Nothing is to be altered. Print each record in full.

* The data *
::::

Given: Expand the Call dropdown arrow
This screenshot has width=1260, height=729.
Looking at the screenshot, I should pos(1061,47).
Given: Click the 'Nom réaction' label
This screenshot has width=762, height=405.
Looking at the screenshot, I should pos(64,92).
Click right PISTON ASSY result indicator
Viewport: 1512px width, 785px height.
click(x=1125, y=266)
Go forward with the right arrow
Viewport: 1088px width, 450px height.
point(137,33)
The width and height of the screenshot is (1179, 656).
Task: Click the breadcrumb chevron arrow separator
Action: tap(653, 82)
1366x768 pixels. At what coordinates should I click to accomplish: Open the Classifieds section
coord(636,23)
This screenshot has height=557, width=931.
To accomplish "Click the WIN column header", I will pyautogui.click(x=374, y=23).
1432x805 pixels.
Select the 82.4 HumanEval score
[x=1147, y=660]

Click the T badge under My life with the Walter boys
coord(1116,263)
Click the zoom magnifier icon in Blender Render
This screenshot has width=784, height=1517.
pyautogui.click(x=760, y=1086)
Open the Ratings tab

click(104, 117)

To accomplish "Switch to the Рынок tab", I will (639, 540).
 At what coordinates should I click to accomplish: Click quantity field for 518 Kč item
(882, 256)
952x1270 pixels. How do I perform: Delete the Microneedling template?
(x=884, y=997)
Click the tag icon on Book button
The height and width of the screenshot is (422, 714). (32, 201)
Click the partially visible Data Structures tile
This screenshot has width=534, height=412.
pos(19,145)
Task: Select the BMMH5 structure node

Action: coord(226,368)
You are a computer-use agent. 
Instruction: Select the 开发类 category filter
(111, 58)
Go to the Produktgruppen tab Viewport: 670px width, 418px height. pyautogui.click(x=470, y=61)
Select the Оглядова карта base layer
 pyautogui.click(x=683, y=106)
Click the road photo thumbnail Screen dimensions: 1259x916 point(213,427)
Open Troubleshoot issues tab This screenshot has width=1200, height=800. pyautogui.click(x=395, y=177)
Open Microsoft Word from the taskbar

::::

* Exercise output *
Given: Expand the Call dropdown arrow
This screenshot has width=1260, height=729.
Looking at the screenshot, I should pos(1061,47).
Given: Click the 'Nom réaction' label
This screenshot has width=762, height=405.
Looking at the screenshot, I should pos(64,92).
Click right PISTON ASSY result indicator
Viewport: 1512px width, 785px height.
click(x=1125, y=266)
Go forward with the right arrow
Viewport: 1088px width, 450px height.
point(137,33)
The width and height of the screenshot is (1179, 656).
Task: Click the breadcrumb chevron arrow separator
Action: tap(653, 82)
1366x768 pixels. At what coordinates should I click to accomplish: Open the Classifieds section
coord(636,23)
This screenshot has height=557, width=931.
To accomplish "Click the WIN column header", I will pyautogui.click(x=374, y=23).
1432x805 pixels.
Select the 82.4 HumanEval score
[x=1147, y=660]

Click the T badge under My life with the Walter boys
coord(1116,263)
Click the zoom magnifier icon in Blender Render
This screenshot has width=784, height=1517.
pyautogui.click(x=760, y=1086)
Open the Ratings tab

click(104, 117)

To accomplish "Switch to the Рынок tab", I will (639, 540).
 At what coordinates should I click to accomplish: Click quantity field for 518 Kč item
(882, 256)
952x1270 pixels. How do I perform: Delete the Microneedling template?
(x=884, y=997)
Click the tag icon on Book button
The height and width of the screenshot is (422, 714). (32, 201)
Click the partially visible Data Structures tile
This screenshot has width=534, height=412.
pos(19,145)
Task: Select the BMMH5 structure node

Action: coord(226,368)
You are a computer-use agent. 
Instruction: Select the 开发类 category filter
(111, 58)
Go to the Produktgruppen tab Viewport: 670px width, 418px height. pyautogui.click(x=470, y=61)
Select the Оглядова карта base layer
 pyautogui.click(x=683, y=106)
Click the road photo thumbnail Screen dimensions: 1259x916 point(213,427)
Open Troubleshoot issues tab This screenshot has width=1200, height=800. pyautogui.click(x=395, y=177)
Open Microsoft Word from the taskbar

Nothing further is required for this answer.